To do:
For the listing below, give the count of lines containing "will", and no other text.

**** Data section ****

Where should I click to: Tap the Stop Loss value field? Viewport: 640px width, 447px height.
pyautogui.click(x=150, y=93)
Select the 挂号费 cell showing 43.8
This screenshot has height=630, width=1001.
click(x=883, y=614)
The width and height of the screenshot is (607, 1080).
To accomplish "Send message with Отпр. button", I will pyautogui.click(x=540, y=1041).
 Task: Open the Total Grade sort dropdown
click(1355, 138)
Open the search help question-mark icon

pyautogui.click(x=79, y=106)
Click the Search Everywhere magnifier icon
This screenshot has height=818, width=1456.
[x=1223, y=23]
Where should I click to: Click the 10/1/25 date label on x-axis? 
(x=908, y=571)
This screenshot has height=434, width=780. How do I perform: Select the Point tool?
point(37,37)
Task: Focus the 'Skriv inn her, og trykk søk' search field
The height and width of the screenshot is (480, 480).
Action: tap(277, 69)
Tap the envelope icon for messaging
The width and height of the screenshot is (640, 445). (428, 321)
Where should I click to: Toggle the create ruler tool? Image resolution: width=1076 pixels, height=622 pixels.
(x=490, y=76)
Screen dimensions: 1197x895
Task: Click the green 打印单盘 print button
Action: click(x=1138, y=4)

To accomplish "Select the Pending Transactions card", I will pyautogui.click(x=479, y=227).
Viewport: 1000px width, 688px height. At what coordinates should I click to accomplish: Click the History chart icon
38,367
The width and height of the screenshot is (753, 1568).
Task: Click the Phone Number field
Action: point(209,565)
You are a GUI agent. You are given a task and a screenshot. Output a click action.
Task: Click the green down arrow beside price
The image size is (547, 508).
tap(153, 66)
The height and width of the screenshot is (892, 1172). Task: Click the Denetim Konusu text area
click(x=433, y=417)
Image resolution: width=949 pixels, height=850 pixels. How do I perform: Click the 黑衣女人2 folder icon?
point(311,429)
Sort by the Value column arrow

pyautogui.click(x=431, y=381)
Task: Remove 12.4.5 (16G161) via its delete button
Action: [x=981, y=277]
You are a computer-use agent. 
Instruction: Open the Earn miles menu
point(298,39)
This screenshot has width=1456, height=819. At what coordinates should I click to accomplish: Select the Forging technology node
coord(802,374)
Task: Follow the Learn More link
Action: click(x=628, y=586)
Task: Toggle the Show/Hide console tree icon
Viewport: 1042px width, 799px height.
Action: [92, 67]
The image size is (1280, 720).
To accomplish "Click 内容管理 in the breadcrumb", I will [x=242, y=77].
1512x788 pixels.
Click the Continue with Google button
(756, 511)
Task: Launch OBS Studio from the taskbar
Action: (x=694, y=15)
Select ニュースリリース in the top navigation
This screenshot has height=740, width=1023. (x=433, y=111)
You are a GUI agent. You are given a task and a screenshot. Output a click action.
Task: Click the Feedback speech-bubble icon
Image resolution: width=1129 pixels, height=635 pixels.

****

Completed exercise:
3